AI Beats Humans at Reading Comprehension (bloomberg.com)
In what is being called a landmark moment for natural language processing, Alibaba and Microsoft have developed AIs that can outperform humans on a reading and comprehension test. From a report: Alibaba Group put its deep neural network model through its paces last week, asking the AI to provide exact answers to more than 100,000 questions comprising a quiz that's considered one of the world's most authoritative machine-reading gauges. The model developed by Alibaba's Institute of Data Science of Technologies scored 82.44, edging past the 82.304 that rival humans achieved. Alibaba said it's the first time a machine has out-done a real person in such a contest. Microsoft achieved a similar feat, scoring 82.650 on the same test, but those results were finalized a day after Alibaba's, the company said.
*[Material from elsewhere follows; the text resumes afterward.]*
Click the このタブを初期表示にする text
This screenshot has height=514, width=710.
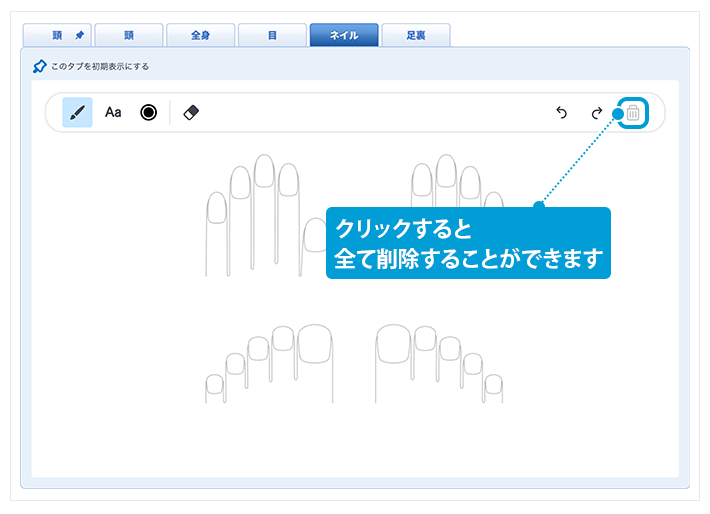100,67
Based upon the knee-jerk quality of many comments posted on /. this should not be a surprise to anyone.
Sadly, this does not surprise me.
Most people don't read and have shockingly poor comprehension when they do.
This has gotten much worse (at least in the US) over the past 100 years.
LOL I didn't bother to read TFA so perhaps totally don't comprehend what it said...
“Mary saw a bicycle in the store window. She wanted it.”
Does Mary want the bike, the store, or the window?
When Fascism comes to America, it will call itself Anti-Fascism, and tell you to give up your guns.
This is plain stupid as it is just misleading. Granted, scholars can barely read these days. Nonetheless, what is being defined as 'AI' here might lead to frustration when people actually expect some sort of 'intelligence' from it.
Comment removed based on user account deletion
A much better test would be seeing if it could understand some deconstructionist literary criticism.
So far there is only AI capability when there is a well-defined set of rules. Chess and Go have a small set of rules. Language has rules that are complex but it's not like grammar isn't something that is studied and well understood. Compare that to an activity like driving, where you may need to judge if a bent and half-obscured stop sign is a legal one, or interpret whether a front end loader operator wants you to wait for it or pass around it, or interpret what construction workers mean by analyzing poorly laid out road markers, where the rules are almost infinite AI will have trouble.
Laws are rules for the court, but merely a bottom bar to hit for life. Think beyond laws in your actions always.
The test is https://rajpurkar.github.io/SQ...
Packet mode communication may be implemented with or without intermediate forwarding nodes (packet switches or routers). Packets are normally forwarded by intermediate network nodes asynchronously using first-in, first-out buffering, but may be forwarded according to some scheduling discipline for fair queuing, traffic shaping, or for differentiated or guaranteed quality of service, such as weighted fair queuing or leaky bucket. In case of a shared physical medium (such as radio or 10BASE5), the packets may be delivered according to a multiple access scheme.
And here's the questions:
How are packets normally forwarded?
Answer: asynchronously using first-in, first-out buffering, but may be forwarded according to some scheduling discipline for fair queuing
How is packet mode communication implemented?
Answer: with or without intermediate forwarding nodes
In cases of shared physical medium how are they delivered?
Answer: according to a multiple access scheme
So the test taker only needs to find a selection of the original text that answers the question.
The way I see it, the real issue with the "reading comprehension" quiz is that you don't need to actually comprehend the text to answer it. A better question than "How are packets normally forwarded?" would be something like "What are some situations where packets are not forwarded in the fifo order?" The first question only requires you to find the words "packets", "normally" and "forwarded" in the paragraph and answer with the rest of the sentence. The second question requires you to understand that the text is presenting 2 options, one is "normal" and the other isn't.
There's also some official answers that are just plain incorrect. The answer to "How is packet mode communication implemented?" is the entire rest of the paragraph, not just "with or without intermediate forwarding nodes".